While I have nothing bad to say about Mansyur or Zihan, nor anything bad to say about Ersya Aurelia, Arbani Yasiz, Erika Carlina, Benedictus Siregar, Arif Alfiansyah, Yono Bakriem Azeka Putri, Budi Ros, and Dewi Pakis, I cannot say that I was interested in any one individual more than I was interested in seeing how the group dealt with everything that was happening. Different people have different roles (there are a few people here for comic relief, there are elders with a bit more wisdom, etc), but the characters essentially boil down to those who are living humans and those who are dark and demonic entities.

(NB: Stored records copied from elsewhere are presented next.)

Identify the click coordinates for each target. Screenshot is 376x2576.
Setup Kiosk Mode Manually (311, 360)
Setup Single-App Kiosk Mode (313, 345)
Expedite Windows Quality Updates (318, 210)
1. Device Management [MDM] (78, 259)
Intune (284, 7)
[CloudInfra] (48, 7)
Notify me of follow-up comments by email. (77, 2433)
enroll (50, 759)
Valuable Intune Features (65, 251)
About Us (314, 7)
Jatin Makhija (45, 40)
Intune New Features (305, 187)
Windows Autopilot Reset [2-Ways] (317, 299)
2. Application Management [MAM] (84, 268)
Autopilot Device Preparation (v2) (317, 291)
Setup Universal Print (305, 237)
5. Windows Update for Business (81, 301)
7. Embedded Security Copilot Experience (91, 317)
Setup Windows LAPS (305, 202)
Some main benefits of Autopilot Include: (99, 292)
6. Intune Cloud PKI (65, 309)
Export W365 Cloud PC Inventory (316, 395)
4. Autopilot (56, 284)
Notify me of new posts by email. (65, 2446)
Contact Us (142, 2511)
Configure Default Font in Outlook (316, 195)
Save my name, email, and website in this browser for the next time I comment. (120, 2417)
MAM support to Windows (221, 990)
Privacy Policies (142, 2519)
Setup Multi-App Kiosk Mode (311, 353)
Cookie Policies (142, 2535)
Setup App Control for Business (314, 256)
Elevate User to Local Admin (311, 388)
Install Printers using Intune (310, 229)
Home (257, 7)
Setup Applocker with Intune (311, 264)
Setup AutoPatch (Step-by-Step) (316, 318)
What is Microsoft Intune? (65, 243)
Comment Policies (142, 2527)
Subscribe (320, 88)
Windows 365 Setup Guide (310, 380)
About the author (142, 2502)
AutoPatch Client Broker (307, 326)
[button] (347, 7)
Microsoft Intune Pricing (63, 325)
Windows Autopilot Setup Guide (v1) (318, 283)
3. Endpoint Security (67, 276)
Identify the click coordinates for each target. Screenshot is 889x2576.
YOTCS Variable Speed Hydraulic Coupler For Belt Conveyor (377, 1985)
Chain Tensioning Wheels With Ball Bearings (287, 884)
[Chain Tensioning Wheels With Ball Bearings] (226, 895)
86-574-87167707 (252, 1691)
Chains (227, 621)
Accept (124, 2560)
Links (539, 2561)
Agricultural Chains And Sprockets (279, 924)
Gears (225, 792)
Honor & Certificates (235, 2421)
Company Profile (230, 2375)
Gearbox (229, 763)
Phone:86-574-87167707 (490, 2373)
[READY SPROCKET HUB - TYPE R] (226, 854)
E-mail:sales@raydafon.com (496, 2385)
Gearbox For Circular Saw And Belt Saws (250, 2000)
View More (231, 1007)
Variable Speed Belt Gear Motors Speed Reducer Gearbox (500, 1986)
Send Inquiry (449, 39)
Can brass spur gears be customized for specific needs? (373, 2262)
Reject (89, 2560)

I enjoyed Pabrik Gula quite a bit, even if the third act felt a bit overlong, and a step down from the stronger middle section. I cannot tell how others will react to it though. Some may like it even more than I did, especially if they identify with the cultural attitudes and commentary underpinning the scares. Some may consider it a pale wannabe Wan-iverse imitator (a Wannabe, if you will). All I can do is recommend it, but with enough context for you to have some idea of what you're getting into.